# Line of my puppy



## pkhoury (Jun 4, 2011)

Someone said my puppy looks like Czech work lines, but I was just curious if this is a correct assumption.
Apparently, his dad is a working police K9 (the mom is not, but is purebred).


----------



## CelticGlory (Jan 19, 2006)

The only way to tell is by a a pedigree, I know most breeders either post the parents pedigree's or makes one for the whole litter. Do you have a copy? Or know the names of the parents?


----------



## Castlemaid (Jun 29, 2006)

Nothing about your pup screams Czech working line to me, but can't really tell without a pedigree.
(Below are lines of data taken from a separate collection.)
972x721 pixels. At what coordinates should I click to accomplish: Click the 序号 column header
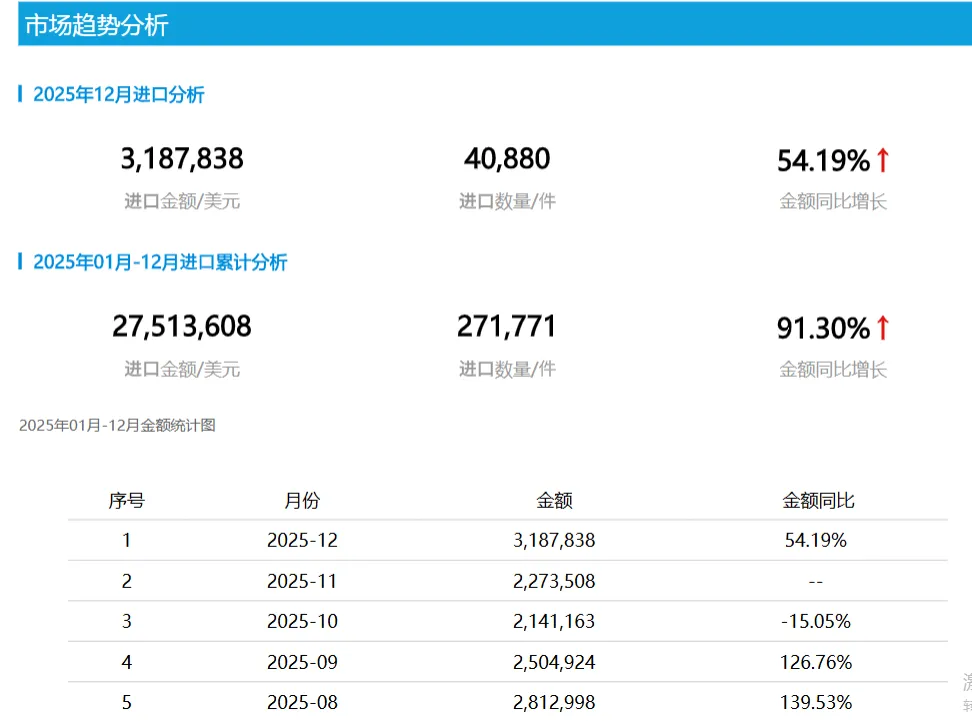[x=127, y=500]
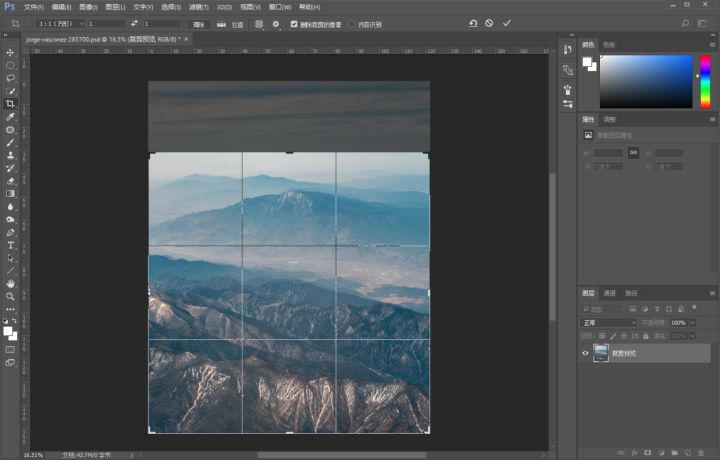The width and height of the screenshot is (720, 460).
Task: Swap crop width and height values
Action: (x=134, y=23)
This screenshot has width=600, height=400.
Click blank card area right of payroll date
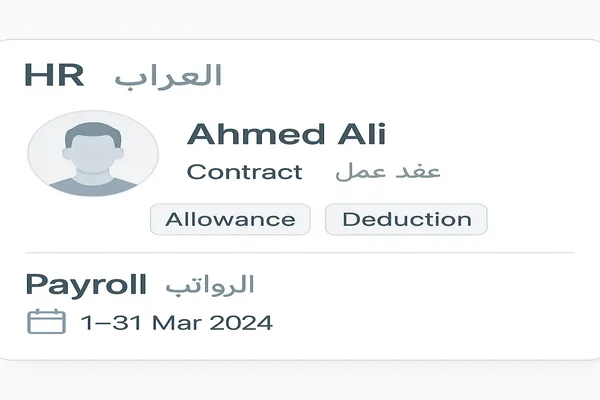click(x=430, y=323)
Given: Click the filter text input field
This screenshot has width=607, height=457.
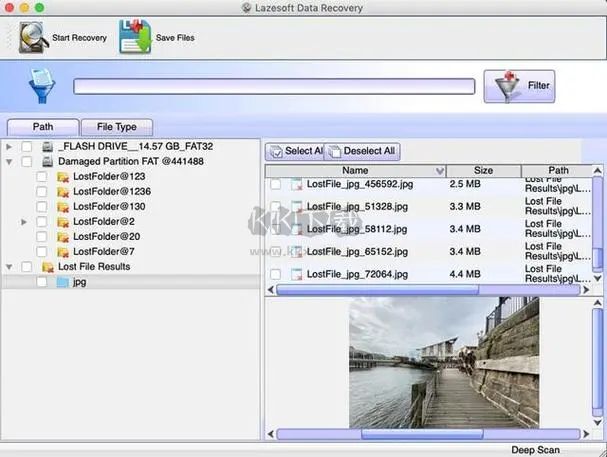Looking at the screenshot, I should click(x=274, y=87).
Plus puppies change so much! Where did you get your pup? Might be a bit premature to label him as one type of dog over another when you are only guessing.


----------



## PatchonGSD (Jun 27, 2012)

In my very novice opinion, if I had to guess, I would have said American showline or a mix thereof based on his head.


----------



## Jag (Jul 27, 2012)

I wouldn't guess Czech without knowing the pedigree or at least the names of the parents. Just because the sire is a police K9, doesn't mean it's a Czech dog. You do have the names of the parents, right? Just post them here, and they can be easily located on the pedigree database and then you'll know. Did you get this pup with papers? See the parents?


----------